Hannes Ricklefs wrote:
Hello,
does anyone have any experience in the amount of time increase for an UPDATE,
INSERT, SELECT in relation to the size of the actual database?
Is it proportional or exponential for example...
Regards,
Hannes
Hannes,
The execution time for inserts depends upon the number of existing
records and the number of indexes. For each insert the engine must
locate the correct btree block to add a new record to in both the table
and each index. This is an O(log N) operation for both indexes and
tables. The base of the log depends upon the fanout of the btree blocks,
which in turn depends on the size of the records and index keys, but
usually isn't important. So for inserts you have a time T that is
proportional to:
T ~= (number of indexes + 1) O(log number of records)
Note that this depends primarily upon the number of records in the
table, not the size of the database. The size of the database depends
upon the number of records in all the tables. The database size may have
a minor impact on the insert speed by causing the btree blocks to be
spread out further across the disk, therefore requiring additional disk
seeks to read the blocks if they aren't already in the disk cache.
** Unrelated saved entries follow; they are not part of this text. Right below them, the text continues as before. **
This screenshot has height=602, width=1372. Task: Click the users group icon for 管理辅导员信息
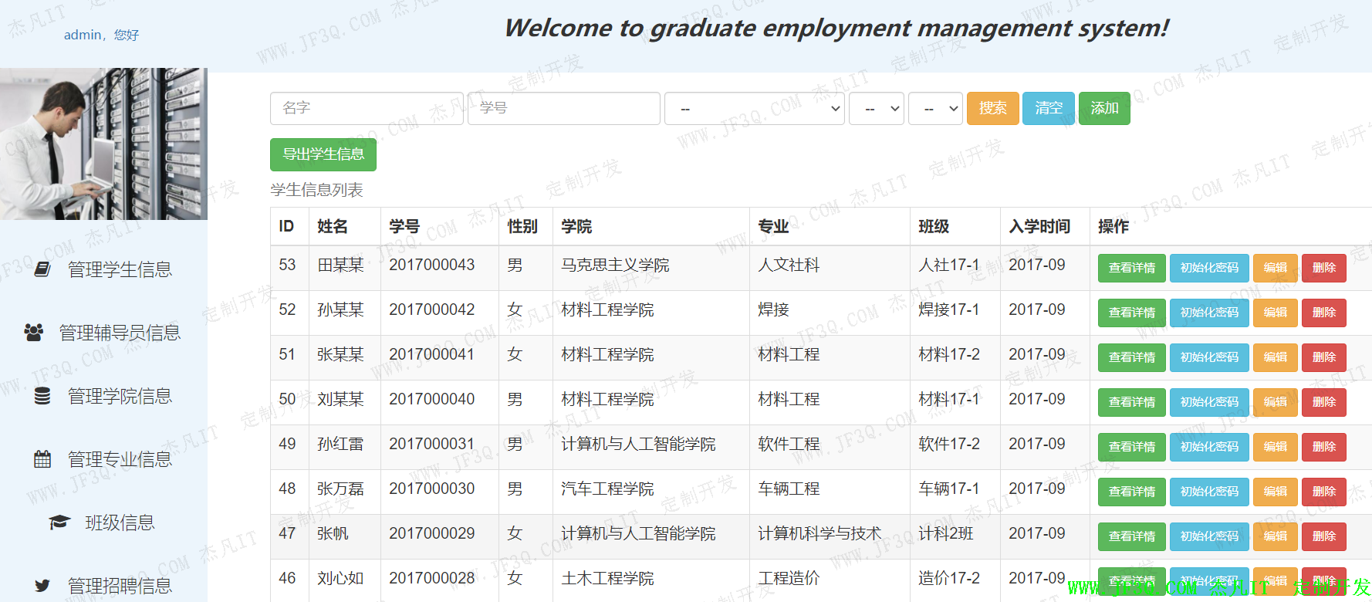[34, 333]
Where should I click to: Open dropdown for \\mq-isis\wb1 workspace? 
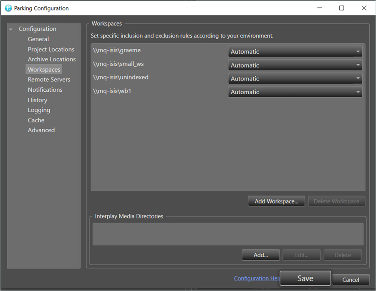point(295,92)
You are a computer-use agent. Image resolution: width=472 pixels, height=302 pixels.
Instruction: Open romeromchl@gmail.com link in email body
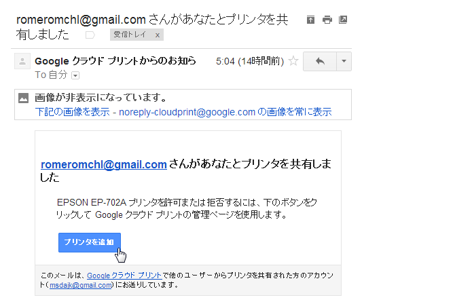104,164
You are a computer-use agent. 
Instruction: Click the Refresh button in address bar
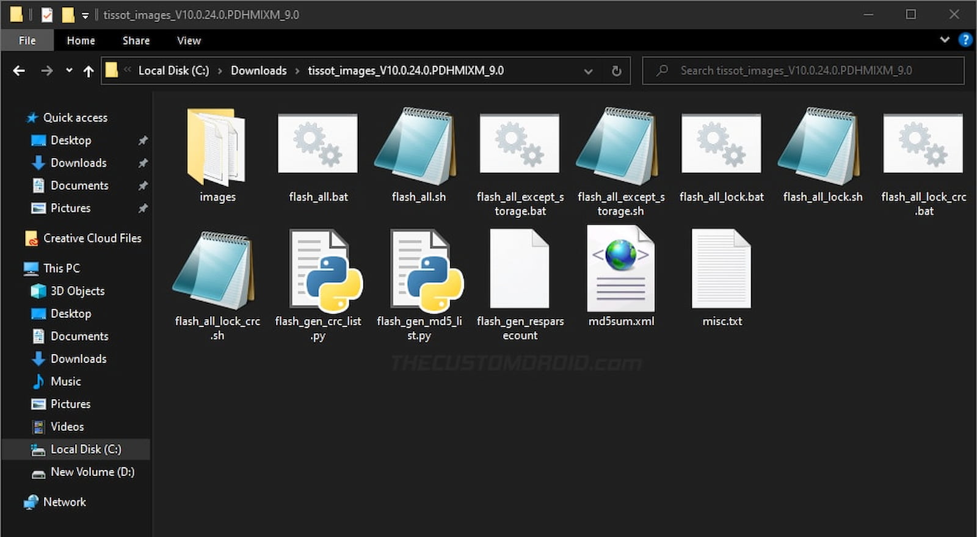click(617, 71)

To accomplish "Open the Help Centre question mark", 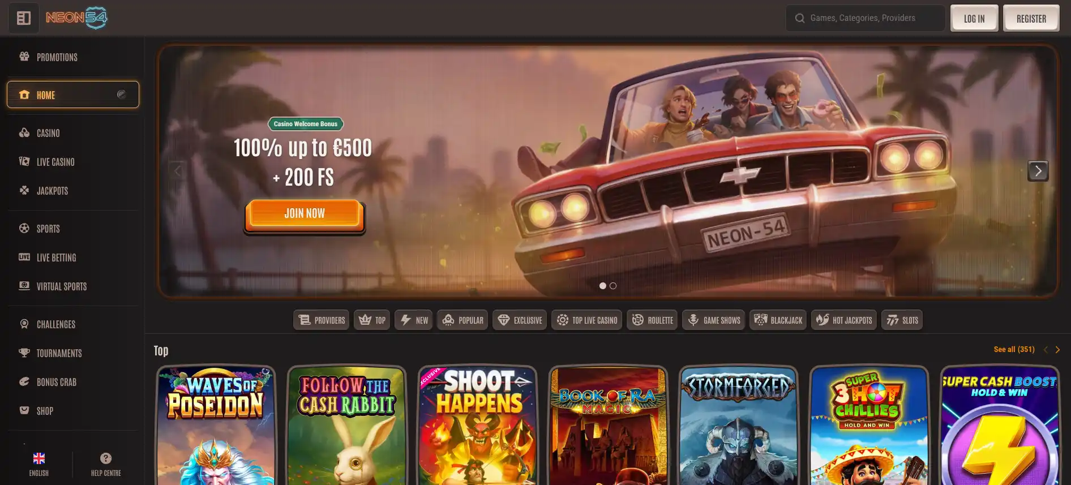I will 106,458.
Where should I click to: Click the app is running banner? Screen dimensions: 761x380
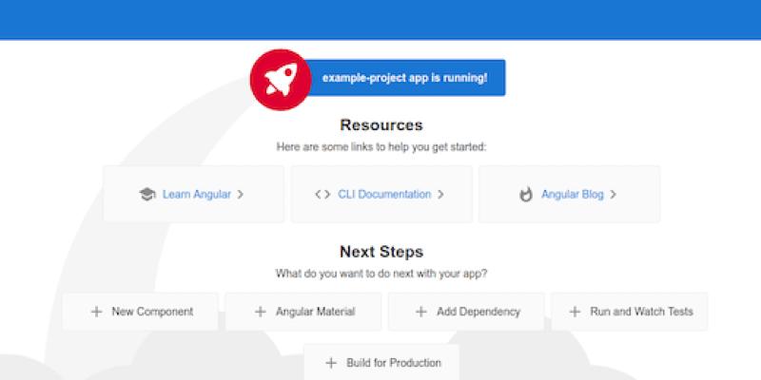tap(405, 77)
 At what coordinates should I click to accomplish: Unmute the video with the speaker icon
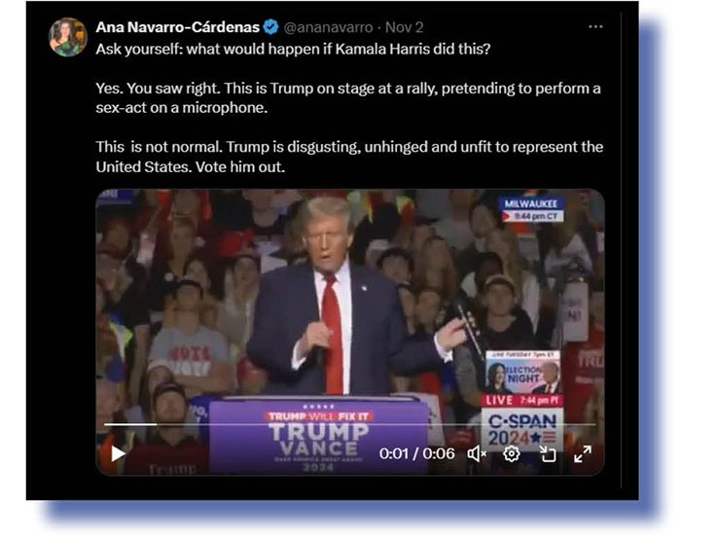(477, 453)
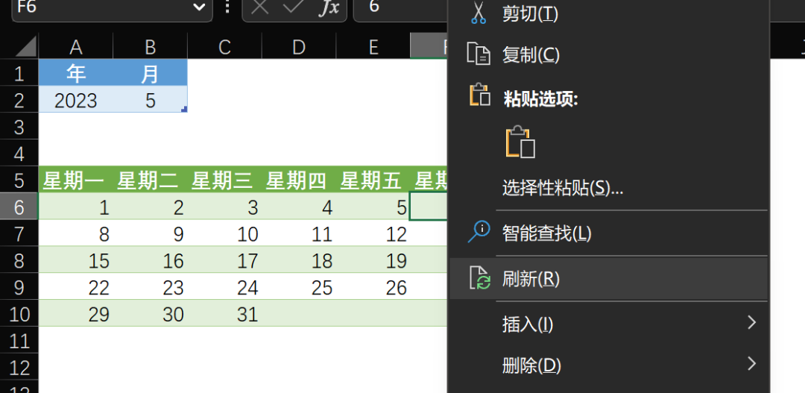Click the Smart Lookup magnifier icon

pos(478,232)
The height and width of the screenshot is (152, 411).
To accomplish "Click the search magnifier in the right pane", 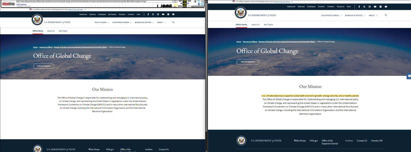I will pos(386,15).
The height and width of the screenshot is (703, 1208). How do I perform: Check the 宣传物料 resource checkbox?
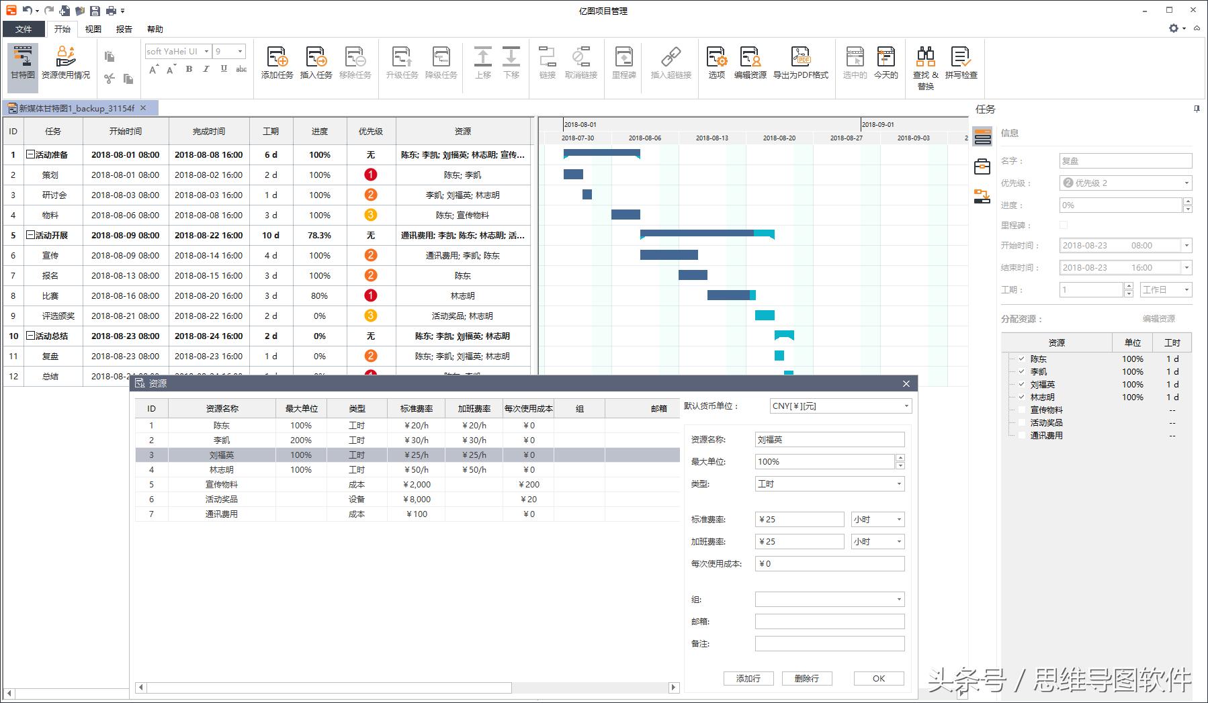tap(1022, 410)
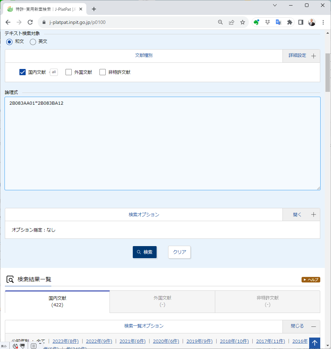The width and height of the screenshot is (331, 349).
Task: Click inside the 論理式 text area
Action: click(x=162, y=146)
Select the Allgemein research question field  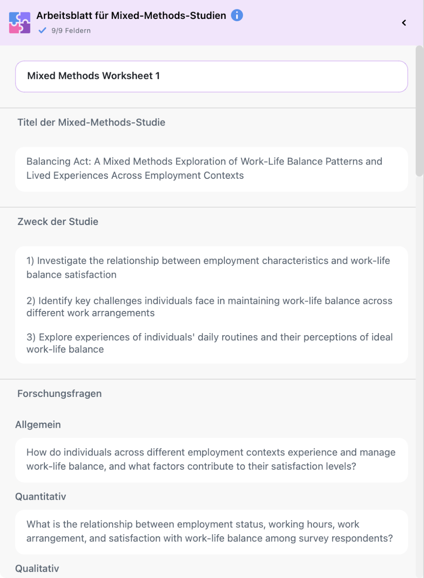pos(211,459)
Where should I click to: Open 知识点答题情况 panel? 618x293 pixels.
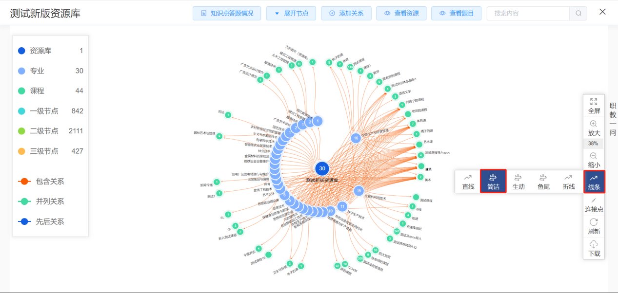pyautogui.click(x=227, y=14)
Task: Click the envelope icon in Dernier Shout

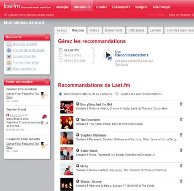Action: coord(46,123)
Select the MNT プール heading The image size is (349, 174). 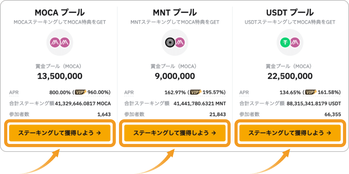[x=175, y=13]
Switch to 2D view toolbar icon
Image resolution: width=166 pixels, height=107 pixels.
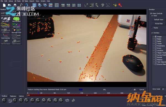click(x=34, y=5)
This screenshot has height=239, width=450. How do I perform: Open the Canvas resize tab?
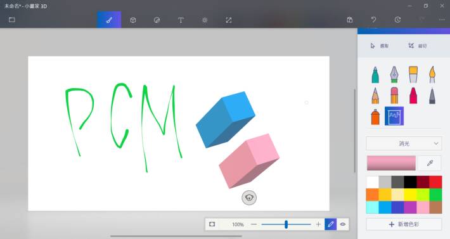229,20
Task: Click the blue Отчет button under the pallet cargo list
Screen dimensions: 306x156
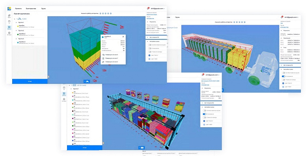Action: pyautogui.click(x=30, y=81)
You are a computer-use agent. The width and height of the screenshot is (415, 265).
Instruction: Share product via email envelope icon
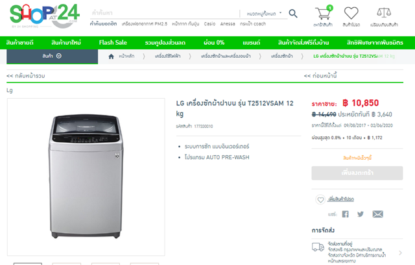pyautogui.click(x=377, y=214)
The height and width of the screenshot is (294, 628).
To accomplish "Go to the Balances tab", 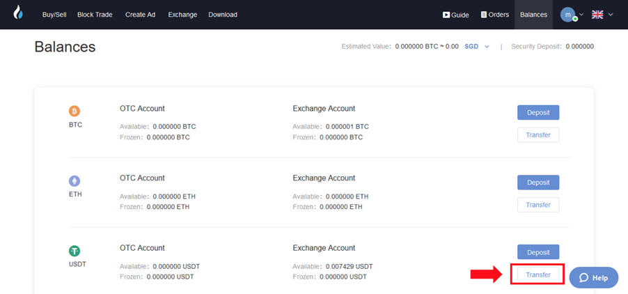I will point(533,15).
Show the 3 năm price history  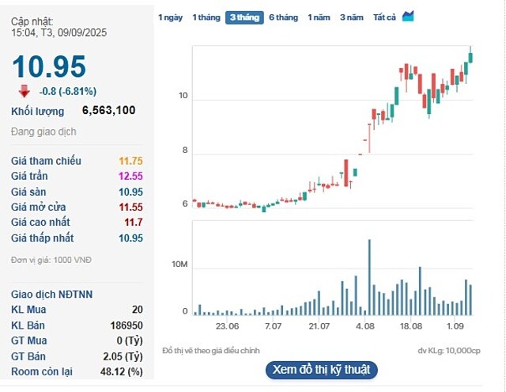pyautogui.click(x=351, y=17)
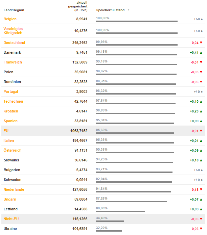Image resolution: width=207 pixels, height=235 pixels.
Task: Click green up arrow in Dänemark row
Action: click(201, 53)
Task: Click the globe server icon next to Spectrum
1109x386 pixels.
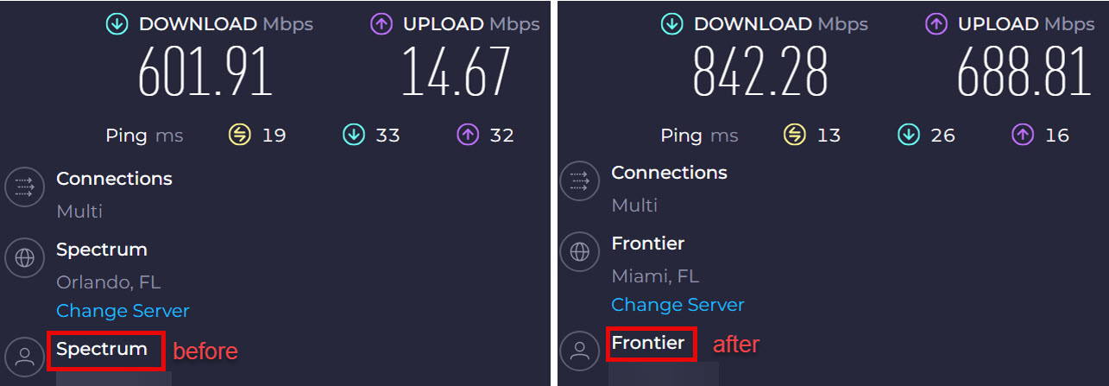Action: click(23, 257)
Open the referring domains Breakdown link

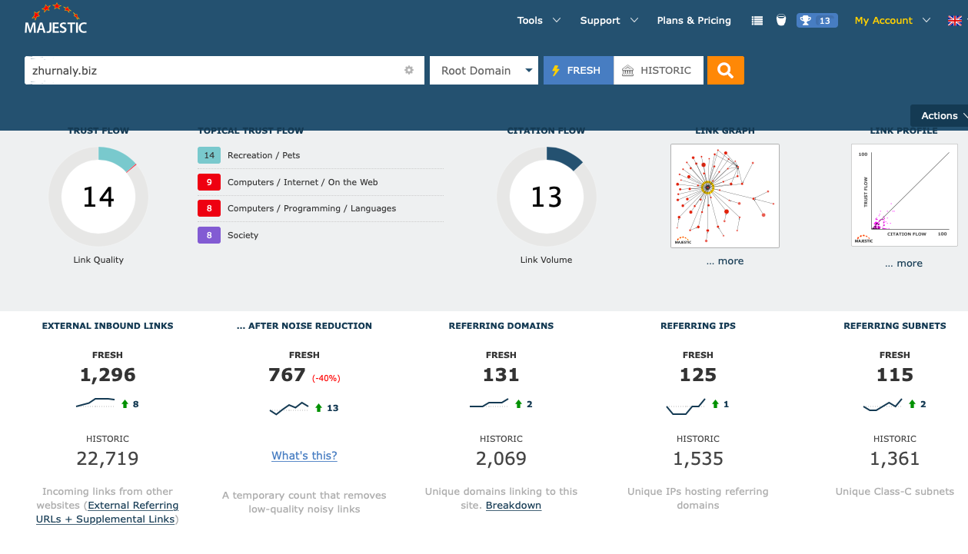pyautogui.click(x=514, y=506)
Similar arguments apply to updates. Each update needs to locate the
existing record, and then store the modified values. This may move the
records in the table (if it changes an integer primary key) and in each
of the indexes that were affected by the update. Updates often use
indexes to locate the records to be changed, or are performing a full
table scan if all records are being modified or there is no index. For a
table scan the amortized cost of locating the record is constant, for an
indexed lookup the cost is O(log N), for an unindexed lookup the time is
O(N). After the record is changed it is written back and then all
affected indexes have to be updated. This requires locating and deleting
the existing index record, and inserting a new index record. Both of
these are O(log N) operations on each index. So we have a time
proportional to:
T~= choose_one_of(O(1), O(log N), O(N)) + if_int_pk(O(log N)) + (2 *
number of indexes)O(log N)
where N is the number of records in the table.
Selects are generally too complicated to be analyzed in this manner
especially considering joins, grouping and sorting. But the same general
principles apply. A full table scan lookup has a constant amortized
cost, an indexed lookup has a O(log N) cost, and a nunindexed lookup has
an O(N) cost. Joins generally multiply these values together. For
example a full table scan joined to a second table using an index
requires a time proportional to
T ~= O(1) + O(log number of records in the second table) = O(log N2)
for each record returned. For the entire select the time is proportional to
T~= O(N1) * O(log N2)
Sorting a select generally takes O(N log N) where N is the number of
result records, but if an appropriate index is available that can be
used to retrieve the records in the correct order and eliminate the need
for a sort.
As you can see, the short answer is "it depends...".
HTH
Dennis Cote